La Cimade comme interlocuteur

Le 21 décembre 1966, c’est le secrétaire général de la Fédération qui répond au Comité au nom du président. Il indique ainsi que toute collaboration devra se faire avec la Commission des Affaires internationales de la FPF. D’autre part, il signale que « des contacts sont pris avec la CIMADE pour savoir ce qui se fait déjà, et ce qui peut être envisagé pour la défense des victimes de l’apartheid et de leurs familles 1124». La Cimade est donc bien l’organisme qui fédère une implication protestante active vis à vis de l’apartheid. J’ai pu retrouver la lettre que le pasteur A. Nicolas de la FPF a adressée à André Rouverand de la Cimade, l’informant de l’interpellation du Comité anti-apartheid.
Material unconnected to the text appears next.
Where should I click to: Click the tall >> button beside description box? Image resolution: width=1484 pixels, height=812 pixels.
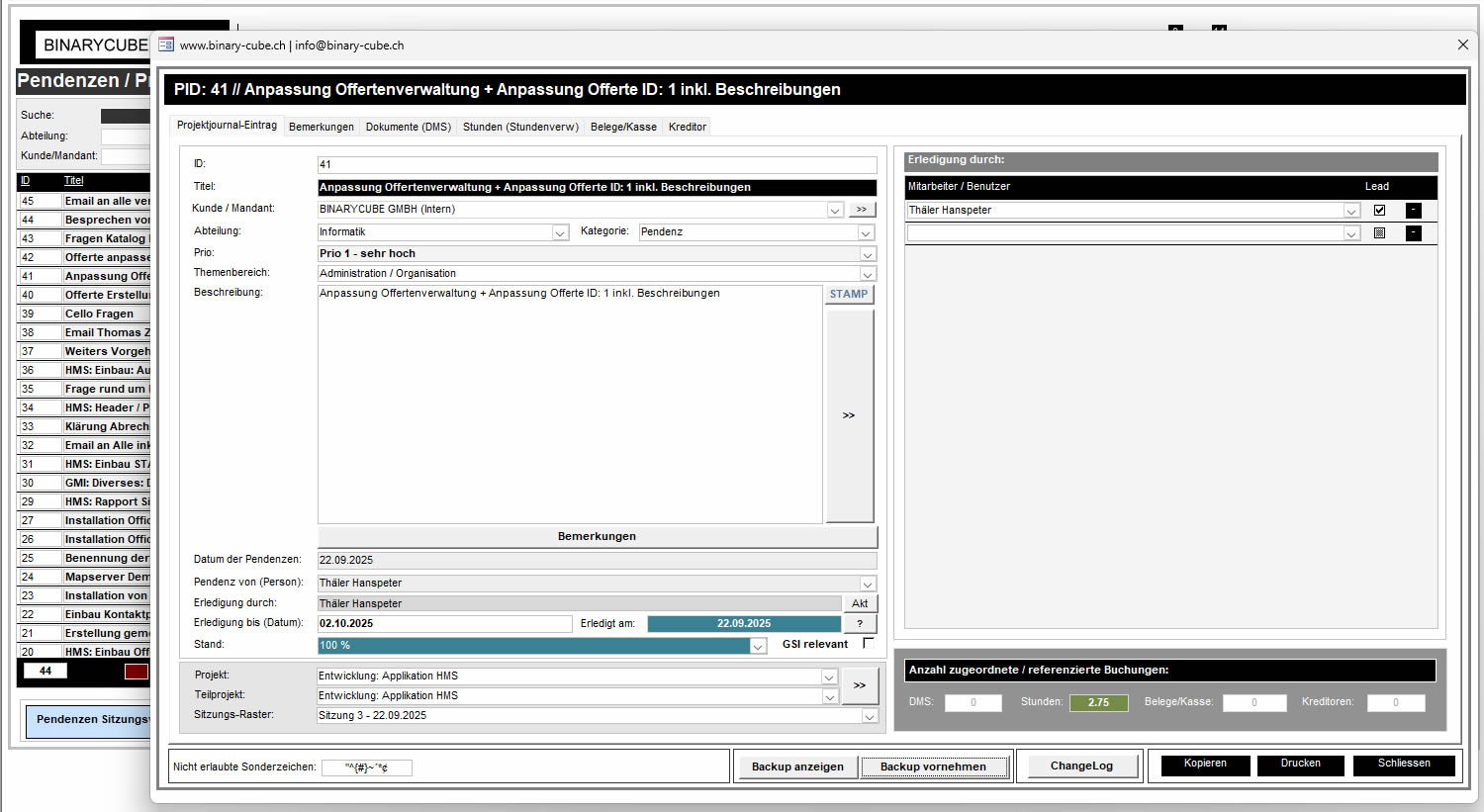(849, 415)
Il livre ainsi ces doutes à son interlocuteur :

‘« Nous n’en sommes pas encore au stade de la constitution d’un Comité, mais à celui de la réflexion sur son utilité. Car en fait, si un organisme comme la Cimade s’occupe déjà de réfugiés en France victimes de l’apartheid, est-il nécessaire de constituer un autre comité ? Vous avez déjà dû avoir à vous occuper de ce problème. Où en êtes-vous ? Qu’en pensez-vous ?1125 »’

La réponse écrite d’André Rouverand au pasteur Nicolas nous permet d’avoir des informations précieuses sur l’état d’esprit de la Cimade vis-à-vis de l’apartheid, et surtout sur les questionnements concernant les actions à mener sur le sujet. Si André Rouverand admet qu’un comité spécialisé sur l’apartheid aurait une audience plus large et une influence accrue plus grande sur les pouvoirs publics que n’en aurait la Cimade, il livre les doutes suivants concernant l’efficacité d’un tel comité :

‘« Mais concrètement, que ferait-il pour les victimes de l’apartheid chaque jour plus nombreuses sur les trottoirs de Paris ? De plus, l’expérience Cimade nous prouve qu’il faut souvent mieux être discret tant pour les intéressés eux-mêmes que pour les autorités de notre pays lorsqu’on veut rapidement et efficacement faire quelque chose pour les victimes de l’apartheid […]. Ce que nous voudrions éviter aussi, c’est que la Cimade participe à trop de comités et trop d’actions, toutes passionnantes et peut-être nécessaires, mais qui pourraient être au détriment d’un travail en profondeur et, encore une fois, dans une discrétion souvent précieuse1126 ».’

André Rouverand se donnant la peine de préciser qu’il n’y a pas d’urgence à donner une réponse à Jean-Jacques de Felice, il témoigne d’une certaine tiédeur, hésitant à « engager » la Cimade plus activement sur la question de l’apartheid. Il est possible que le danger évoqué par André Rouverand d’un trop grand « éparpillement » de la Cimade dans des actions trop variées, et donc d’une perte d’efficacité, ne soit qu’un prétexte afin de justifier une non-intervention de la Cimade auprès du Comité anti-apartheid. Il apparaît enfin en filigrane que la nature politique de l’apartheid rend encore plus délicate une implication des Eglises française…

Notes
1124.

Lettre du secrétaire de la FPF A.Nicolas à Jean-Jacques de Felice, 21 décembre 1966.

1125.

Lettre du secrétaire de la FPF à André Rouverand (Cimade), 21 décembre 1966.

1126.

Lettre d’André Rouverand au Pasteur Nicolas (FPF), 23 décembre 1966.